• **ABOUT THIS TASK**
Look through the material below and copy exactly the lines from the line with "This screenshot has height=550, width=907." to the line with "Task: Open the emoji picker in chat", those two lines included.

• **MATERIAL FOR THE TASK**
_ _ _

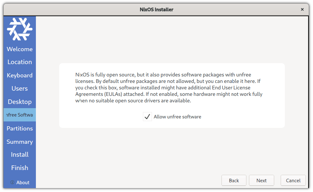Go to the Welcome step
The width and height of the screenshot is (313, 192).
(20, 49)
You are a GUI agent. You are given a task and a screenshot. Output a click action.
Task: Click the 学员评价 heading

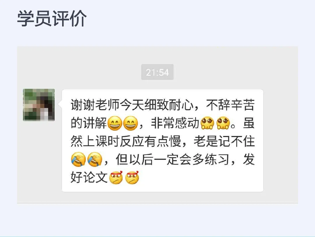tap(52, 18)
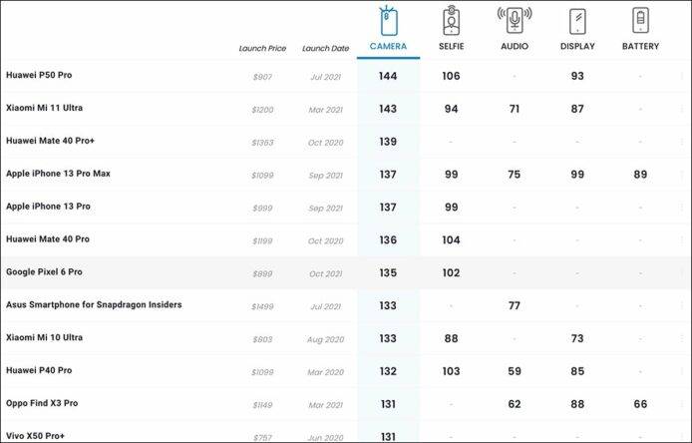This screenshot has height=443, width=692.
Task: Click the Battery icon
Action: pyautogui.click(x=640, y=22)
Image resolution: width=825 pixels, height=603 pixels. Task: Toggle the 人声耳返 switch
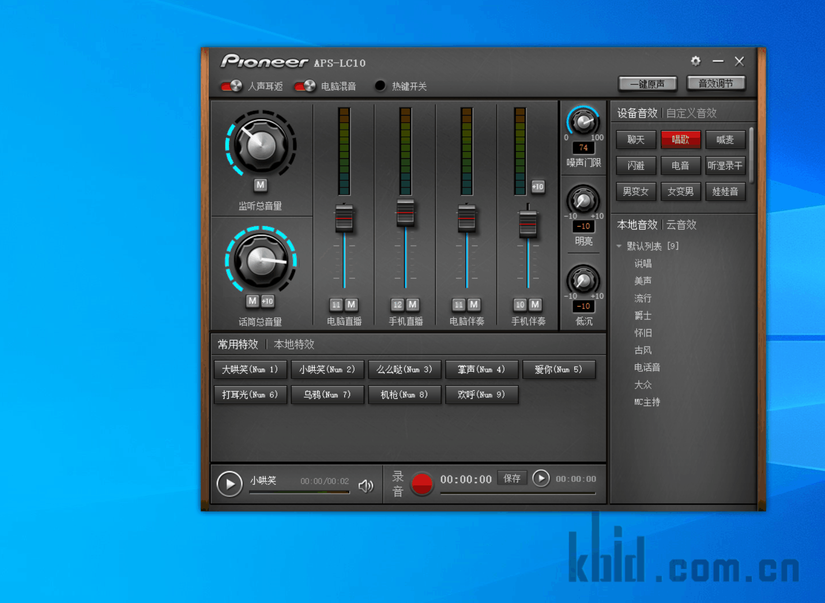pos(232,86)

_ _ _

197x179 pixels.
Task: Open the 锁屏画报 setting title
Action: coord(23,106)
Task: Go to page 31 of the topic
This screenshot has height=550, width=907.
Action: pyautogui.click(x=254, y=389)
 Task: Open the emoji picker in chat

_ _ _

• **ANSWER SPACE**
This screenshot has height=550, width=907.
Action: pyautogui.click(x=254, y=389)
 Task: Open the emoji picker in chat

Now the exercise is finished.